Siempre la inflación pincha burbujas y pone el pie en tierra a quienes creen que aumentar la deuda sin control es la solución a la escasez, que el dinero gratis crea prosperidad. Y aquí viene el engaño. Los que ayer se manifestaron en contra de los recortes del gasto hoy no tienen remedio para el recorte que en los bolsillos de todos los ciudadanos implica la subida de precios. Ya me lo dijo hace algunos años un amigo socialista: “El remedio será dejar subir la inflación porque la gente lo nota menos que si se recorta el gasto”. Pues no, la gente lo nota más y tiene peores consecuencias para el crecimiento económico. La inflación rompe sociedades y es la mayor causa de desigualdad. Beneficia a quienes poseen activos y a quienes tienen capacidad de endeudarse y perjudica a quienes ven que sus sueldos o pensiones no crecen al ritmo de los precios.

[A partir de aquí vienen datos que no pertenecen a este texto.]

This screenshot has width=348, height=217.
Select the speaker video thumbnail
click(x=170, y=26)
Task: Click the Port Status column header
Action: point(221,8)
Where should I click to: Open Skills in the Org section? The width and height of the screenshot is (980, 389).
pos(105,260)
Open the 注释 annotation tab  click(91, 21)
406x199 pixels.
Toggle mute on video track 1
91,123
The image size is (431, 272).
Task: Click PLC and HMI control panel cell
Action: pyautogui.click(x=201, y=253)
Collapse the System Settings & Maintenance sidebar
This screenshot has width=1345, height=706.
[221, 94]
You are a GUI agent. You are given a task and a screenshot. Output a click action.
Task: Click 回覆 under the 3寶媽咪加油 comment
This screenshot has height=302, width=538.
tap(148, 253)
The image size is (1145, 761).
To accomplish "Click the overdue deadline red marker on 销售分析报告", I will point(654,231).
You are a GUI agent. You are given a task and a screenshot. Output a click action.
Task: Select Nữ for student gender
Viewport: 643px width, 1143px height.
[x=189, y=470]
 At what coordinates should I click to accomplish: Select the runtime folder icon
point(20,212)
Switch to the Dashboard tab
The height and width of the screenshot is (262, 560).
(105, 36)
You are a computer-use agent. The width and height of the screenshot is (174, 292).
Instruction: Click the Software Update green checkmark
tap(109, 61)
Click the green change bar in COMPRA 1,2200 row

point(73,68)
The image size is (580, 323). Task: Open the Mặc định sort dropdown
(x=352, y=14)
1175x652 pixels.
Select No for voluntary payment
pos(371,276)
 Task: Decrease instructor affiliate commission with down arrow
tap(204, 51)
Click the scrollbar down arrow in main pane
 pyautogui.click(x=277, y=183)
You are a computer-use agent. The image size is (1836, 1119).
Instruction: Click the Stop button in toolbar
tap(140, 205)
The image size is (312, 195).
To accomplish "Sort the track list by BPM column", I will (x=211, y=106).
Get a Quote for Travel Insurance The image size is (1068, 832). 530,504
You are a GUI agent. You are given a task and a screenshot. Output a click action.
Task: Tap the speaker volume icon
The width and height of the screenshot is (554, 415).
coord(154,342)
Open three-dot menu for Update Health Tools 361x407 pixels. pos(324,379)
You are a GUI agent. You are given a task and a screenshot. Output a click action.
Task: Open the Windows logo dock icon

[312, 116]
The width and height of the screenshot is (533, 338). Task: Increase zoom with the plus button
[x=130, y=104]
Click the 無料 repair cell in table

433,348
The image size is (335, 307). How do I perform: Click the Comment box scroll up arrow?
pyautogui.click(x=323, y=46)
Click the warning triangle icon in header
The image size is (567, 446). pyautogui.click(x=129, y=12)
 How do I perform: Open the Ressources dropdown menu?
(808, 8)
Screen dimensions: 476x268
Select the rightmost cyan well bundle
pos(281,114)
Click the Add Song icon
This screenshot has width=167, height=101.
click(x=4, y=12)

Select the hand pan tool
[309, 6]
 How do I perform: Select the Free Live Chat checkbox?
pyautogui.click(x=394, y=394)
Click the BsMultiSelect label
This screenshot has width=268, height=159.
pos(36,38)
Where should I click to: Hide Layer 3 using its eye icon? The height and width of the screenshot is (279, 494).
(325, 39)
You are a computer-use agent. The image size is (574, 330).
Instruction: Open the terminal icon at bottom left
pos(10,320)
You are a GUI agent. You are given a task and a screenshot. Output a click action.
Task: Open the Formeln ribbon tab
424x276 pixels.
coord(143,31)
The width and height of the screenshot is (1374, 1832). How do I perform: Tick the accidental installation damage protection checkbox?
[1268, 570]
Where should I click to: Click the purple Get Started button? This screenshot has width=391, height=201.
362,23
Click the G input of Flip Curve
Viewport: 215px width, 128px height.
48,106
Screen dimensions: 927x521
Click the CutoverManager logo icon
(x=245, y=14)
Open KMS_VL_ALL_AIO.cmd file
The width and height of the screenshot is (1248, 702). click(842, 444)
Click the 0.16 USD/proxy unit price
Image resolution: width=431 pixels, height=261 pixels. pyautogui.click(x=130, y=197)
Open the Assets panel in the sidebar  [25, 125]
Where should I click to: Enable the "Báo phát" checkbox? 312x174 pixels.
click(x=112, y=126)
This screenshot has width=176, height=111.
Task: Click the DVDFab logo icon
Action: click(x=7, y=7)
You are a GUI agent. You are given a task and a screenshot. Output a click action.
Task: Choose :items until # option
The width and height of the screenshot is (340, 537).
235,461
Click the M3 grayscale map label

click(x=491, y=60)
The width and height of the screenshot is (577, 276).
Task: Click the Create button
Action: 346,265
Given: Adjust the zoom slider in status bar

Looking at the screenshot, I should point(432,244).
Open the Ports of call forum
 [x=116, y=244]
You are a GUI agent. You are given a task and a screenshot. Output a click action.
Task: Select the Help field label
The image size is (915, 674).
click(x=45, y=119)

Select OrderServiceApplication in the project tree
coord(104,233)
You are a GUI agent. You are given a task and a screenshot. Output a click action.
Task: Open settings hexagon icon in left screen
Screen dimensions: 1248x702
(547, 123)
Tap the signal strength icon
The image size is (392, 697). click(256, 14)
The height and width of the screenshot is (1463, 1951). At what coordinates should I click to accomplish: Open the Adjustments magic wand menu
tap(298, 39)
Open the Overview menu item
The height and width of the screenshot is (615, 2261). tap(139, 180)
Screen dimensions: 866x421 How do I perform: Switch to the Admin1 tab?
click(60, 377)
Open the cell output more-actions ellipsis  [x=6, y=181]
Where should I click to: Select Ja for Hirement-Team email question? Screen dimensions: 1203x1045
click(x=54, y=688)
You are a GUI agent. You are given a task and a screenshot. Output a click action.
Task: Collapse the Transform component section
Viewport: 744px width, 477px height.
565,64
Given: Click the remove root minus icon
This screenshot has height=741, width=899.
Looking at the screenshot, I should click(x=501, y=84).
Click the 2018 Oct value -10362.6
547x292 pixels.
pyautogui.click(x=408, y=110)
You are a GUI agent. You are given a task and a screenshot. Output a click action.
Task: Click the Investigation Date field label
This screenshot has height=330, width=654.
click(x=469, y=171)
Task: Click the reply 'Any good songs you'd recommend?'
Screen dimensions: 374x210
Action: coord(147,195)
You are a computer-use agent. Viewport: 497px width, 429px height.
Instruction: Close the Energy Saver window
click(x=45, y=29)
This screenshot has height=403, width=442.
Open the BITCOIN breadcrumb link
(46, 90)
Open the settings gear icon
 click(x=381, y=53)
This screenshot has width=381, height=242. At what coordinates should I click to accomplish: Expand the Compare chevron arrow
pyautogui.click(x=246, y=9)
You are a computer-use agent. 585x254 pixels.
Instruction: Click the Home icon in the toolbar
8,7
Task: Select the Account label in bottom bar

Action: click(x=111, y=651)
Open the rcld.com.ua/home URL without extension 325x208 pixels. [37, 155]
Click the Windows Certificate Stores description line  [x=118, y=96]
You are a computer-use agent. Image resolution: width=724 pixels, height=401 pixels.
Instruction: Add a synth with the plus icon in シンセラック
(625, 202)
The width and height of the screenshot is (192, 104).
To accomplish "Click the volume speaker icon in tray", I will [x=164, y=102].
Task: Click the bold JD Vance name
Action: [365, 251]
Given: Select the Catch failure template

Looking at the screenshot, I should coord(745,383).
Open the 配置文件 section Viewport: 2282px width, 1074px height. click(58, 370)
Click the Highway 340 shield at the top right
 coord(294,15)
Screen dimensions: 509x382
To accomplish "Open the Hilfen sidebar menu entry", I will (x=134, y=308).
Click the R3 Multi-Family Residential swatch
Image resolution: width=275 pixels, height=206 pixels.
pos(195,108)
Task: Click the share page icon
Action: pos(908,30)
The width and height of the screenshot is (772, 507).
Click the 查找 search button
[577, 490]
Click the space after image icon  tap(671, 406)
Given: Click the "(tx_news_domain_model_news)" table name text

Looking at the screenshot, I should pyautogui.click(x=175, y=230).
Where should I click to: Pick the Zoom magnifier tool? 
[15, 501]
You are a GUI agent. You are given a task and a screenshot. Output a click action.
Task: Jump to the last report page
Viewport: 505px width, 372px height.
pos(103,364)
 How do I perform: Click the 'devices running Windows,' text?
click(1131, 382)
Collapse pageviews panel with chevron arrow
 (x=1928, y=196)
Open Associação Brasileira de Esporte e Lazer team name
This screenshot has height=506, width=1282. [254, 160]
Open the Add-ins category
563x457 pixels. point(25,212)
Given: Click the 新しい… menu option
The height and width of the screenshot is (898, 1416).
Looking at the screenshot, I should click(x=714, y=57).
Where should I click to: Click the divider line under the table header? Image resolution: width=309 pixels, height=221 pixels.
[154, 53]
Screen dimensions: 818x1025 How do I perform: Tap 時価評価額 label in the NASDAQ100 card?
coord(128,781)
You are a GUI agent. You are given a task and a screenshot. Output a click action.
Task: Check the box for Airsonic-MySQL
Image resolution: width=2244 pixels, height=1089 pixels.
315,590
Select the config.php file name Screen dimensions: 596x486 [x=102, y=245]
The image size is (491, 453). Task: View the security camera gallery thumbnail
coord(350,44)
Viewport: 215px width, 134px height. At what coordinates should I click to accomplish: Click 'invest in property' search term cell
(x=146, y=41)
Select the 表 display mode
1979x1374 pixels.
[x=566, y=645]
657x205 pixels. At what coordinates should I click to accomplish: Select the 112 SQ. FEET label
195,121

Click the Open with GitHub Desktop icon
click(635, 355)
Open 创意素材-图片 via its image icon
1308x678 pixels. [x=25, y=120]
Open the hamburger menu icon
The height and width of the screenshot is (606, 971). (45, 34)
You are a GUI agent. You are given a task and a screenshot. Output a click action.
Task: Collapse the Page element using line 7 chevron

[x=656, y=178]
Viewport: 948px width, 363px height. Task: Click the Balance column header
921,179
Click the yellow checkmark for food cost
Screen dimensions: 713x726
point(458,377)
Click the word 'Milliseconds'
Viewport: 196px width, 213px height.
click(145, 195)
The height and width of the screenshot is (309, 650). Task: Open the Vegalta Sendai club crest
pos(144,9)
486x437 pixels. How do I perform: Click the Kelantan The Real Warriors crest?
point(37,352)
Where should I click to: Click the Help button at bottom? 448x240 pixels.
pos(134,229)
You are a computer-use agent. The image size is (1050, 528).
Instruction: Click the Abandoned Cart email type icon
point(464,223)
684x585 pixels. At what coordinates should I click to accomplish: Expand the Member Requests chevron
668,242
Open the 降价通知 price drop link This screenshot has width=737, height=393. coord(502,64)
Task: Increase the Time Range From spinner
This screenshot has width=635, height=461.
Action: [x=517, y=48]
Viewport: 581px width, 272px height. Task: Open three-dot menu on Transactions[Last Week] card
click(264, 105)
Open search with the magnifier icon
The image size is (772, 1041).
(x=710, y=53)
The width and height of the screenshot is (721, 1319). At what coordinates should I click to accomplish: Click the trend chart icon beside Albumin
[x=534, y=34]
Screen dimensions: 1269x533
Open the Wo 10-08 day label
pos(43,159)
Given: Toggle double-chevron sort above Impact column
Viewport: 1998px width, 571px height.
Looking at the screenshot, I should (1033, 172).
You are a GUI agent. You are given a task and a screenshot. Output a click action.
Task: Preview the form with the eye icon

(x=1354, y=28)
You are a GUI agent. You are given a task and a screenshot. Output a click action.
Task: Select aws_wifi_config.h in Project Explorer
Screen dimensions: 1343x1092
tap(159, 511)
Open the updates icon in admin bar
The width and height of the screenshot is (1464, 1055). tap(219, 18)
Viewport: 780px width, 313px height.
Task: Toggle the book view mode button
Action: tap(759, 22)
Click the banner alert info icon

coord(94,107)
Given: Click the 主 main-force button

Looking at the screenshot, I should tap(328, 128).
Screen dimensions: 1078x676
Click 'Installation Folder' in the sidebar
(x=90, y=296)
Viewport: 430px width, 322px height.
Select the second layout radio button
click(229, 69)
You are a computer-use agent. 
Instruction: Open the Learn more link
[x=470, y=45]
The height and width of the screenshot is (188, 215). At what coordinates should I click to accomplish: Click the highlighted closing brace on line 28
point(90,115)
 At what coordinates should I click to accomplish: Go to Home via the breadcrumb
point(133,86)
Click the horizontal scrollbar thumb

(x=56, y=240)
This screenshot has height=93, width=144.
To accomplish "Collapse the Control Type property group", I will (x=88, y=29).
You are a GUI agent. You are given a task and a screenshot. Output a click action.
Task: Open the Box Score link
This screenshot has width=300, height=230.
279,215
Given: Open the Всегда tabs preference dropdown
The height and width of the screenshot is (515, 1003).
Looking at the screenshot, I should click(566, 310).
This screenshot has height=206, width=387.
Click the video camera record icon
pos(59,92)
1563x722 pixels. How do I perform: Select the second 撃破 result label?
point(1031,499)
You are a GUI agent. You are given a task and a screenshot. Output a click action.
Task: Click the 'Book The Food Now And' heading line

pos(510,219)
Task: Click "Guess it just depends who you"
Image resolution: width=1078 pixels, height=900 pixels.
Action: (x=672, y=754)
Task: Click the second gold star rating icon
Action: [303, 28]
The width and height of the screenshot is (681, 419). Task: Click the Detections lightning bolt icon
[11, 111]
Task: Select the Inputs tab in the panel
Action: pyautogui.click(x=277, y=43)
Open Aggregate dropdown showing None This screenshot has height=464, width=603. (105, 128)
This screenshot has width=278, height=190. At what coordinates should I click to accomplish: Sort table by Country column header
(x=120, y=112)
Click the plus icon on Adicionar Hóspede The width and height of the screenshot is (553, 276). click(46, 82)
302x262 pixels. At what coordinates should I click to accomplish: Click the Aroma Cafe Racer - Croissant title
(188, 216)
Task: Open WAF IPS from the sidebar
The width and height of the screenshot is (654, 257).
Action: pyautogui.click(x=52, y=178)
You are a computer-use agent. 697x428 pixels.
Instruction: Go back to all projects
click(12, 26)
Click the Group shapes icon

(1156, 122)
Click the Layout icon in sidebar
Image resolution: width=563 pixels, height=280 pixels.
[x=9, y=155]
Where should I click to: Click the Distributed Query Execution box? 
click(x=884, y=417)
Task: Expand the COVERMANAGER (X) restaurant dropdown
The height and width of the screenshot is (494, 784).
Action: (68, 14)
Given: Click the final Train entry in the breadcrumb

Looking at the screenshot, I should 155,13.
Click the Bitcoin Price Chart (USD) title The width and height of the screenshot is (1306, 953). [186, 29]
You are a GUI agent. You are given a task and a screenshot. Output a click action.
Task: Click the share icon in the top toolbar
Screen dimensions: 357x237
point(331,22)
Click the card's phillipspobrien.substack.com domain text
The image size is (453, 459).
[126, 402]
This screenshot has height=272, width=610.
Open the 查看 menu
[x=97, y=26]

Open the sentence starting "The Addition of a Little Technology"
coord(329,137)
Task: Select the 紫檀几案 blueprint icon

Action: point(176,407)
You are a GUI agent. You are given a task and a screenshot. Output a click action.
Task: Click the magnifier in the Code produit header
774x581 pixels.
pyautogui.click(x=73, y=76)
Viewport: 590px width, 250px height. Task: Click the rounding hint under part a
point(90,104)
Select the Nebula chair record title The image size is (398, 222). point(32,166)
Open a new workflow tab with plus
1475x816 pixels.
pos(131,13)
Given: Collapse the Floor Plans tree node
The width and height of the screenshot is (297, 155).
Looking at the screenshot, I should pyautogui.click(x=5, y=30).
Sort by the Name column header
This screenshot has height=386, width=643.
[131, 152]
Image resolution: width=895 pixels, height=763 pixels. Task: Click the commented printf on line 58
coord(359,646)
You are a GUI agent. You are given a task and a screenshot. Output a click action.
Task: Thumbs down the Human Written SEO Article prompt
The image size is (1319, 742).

Las políticas de gastar más de lo que se produce siempre han acabado igual y quienes las promueven lo saben.

La inflación está causada por la impresión descontrolada de dinero. Pero los políticos responsables de la misma culparán a los empresarios de subir precios por su avaricia. No hay nada como escoger chivos expiatorios para evitar reconocer la propia culpa.